# 38100 vs 38102 splenectomy - which of these codes



## Jarts (Mar 19, 2009)

I was wondering if anyone had input on which of these codes would be more appropriate in this case. Must I use 38102 or can 38100 be billed out with mod 59 secondary to 44120 in this case?

PREOP DX: Ruptured Spleen
POSTOP DX:
1. Splenic capsule rupture
2. Small bowel mass

PROCEDURES PERFORMED:
1. Splenectomy
2. Small bowel resection.

FINDINGS AT SURGERY: Significant intraabdominal blood, as well as a ruptured spleen and small bowel tumor (pathology showed malignant).

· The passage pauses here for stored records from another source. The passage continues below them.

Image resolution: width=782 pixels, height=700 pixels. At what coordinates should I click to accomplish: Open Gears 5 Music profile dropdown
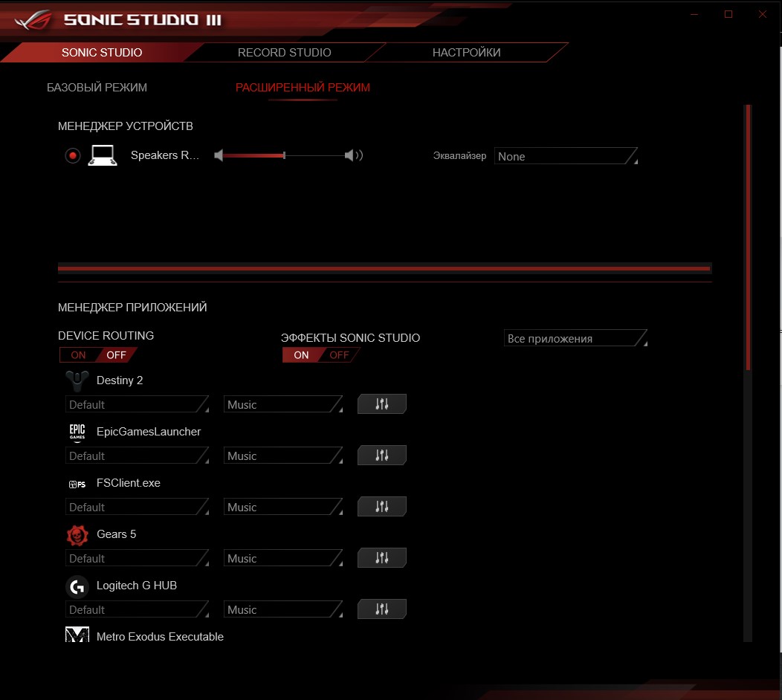(283, 559)
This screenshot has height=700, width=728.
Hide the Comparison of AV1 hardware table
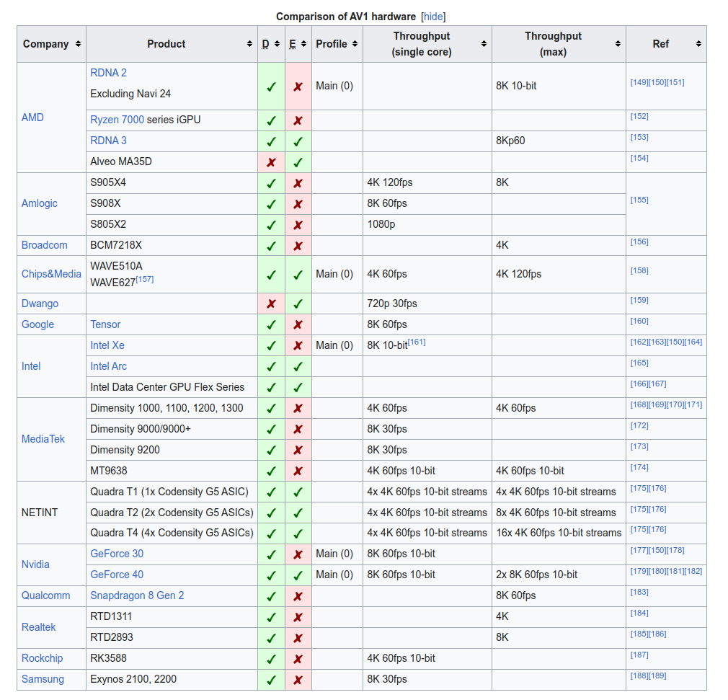point(433,17)
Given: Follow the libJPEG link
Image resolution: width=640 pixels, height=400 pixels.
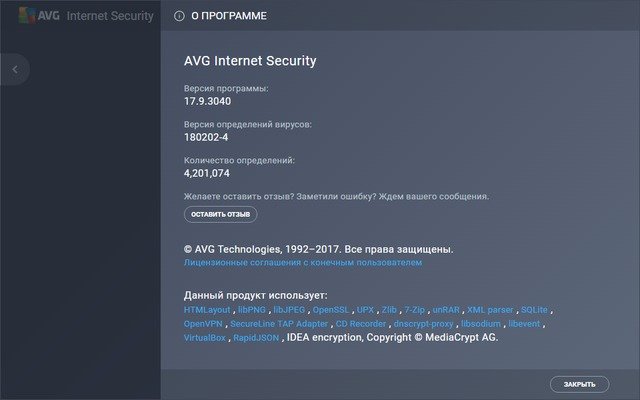Looking at the screenshot, I should coord(290,310).
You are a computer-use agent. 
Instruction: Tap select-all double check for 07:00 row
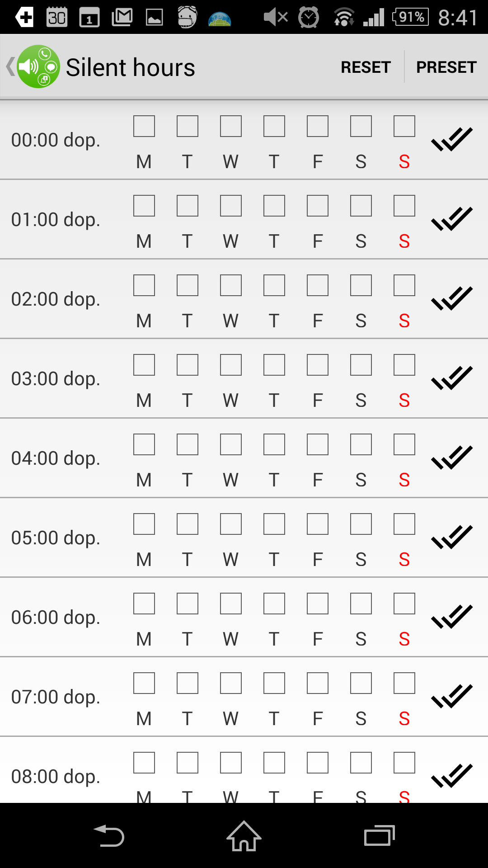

PROCEDURE IN DETAIL: The patient was brought to the operating room after proper identification, confirmation of PARQ. After stabilization by the anesthesiologist, patient was then prepped an draped in normal sterile fashion. Midline incision was made, carried into the abdominal cavity. Upon entry into the abdominal cavity, left upper quadrant was packed iwth lap pads. At that point, the abdomen was then irrigated with copious amounts of normal saline and suctioned clear to clearly identify the spleen which had ruptured. It was clear that the spleen would not be salvageable since it was split down the middle, and the capsule was completely torn off. We then isolated the splenic hilum with 2 clamps. The end organ was removed, and then the splenic pedicle was then suture ligated with interrupted 0 silk suture. The abdomen was then irrigated with copious amounts of normal saline and suctioned clear. The left upper quadrant and the splenic region was inspected for hemostasis, which was well controlled. The abdomen was then explored. Due to his previous known abdominal pain, the small bowel was ran from the ligament of Treitz to the terminal ileum. We clearly identified a small bowel lesion which appeared to be a mass. It was likely the cause of his abdominal pain. Thus, a segmental resection was done. This was done by taking a wedge resection out of the mesentery with clear margins on either side of the lesion. The mesentery was then divided between Pean clamps. The proximal, distal bowel was divided with a GIA stapler, and then the specimen was removed from the table. The bowel was then reconnected by performing a side-to-side stapled end-to-end anastomosis with a GIA-75 stapler. The anastomosis was reinforced with interrupted 3-0 silkds as was the running 3-0 Vicryl. The abdomen was then irrigated with copious amounts of normal saline. The anastomosis was inspected for any signs of any vascular compromise which there was none. The abdomen was then further inspected for hemostasis, which was well controlled and the decision was made to close.


----------



## bsurovick (Mar 19, 2009)

hey there!  i bill general surgery as well, and i spoke with another gal on my team and we say go with the 38100 and the 44120.  you shouldn't (shouldn't being the operative term!!) have to modify b/c 38100 states to list as a seperate procedure.

Good Luck!

Bridget


----------



## Jarts (Mar 19, 2009)

Bridget, 
THANKS for your input!!

Julie


----------



## FTessaBartels (Mar 20, 2009)

*38102*

I'm not an expert in this, but ...

38102 is an add-on code that specifically is intended to be used when there is a need for a total excision of the spleen, *in conjunction with another procedure*. 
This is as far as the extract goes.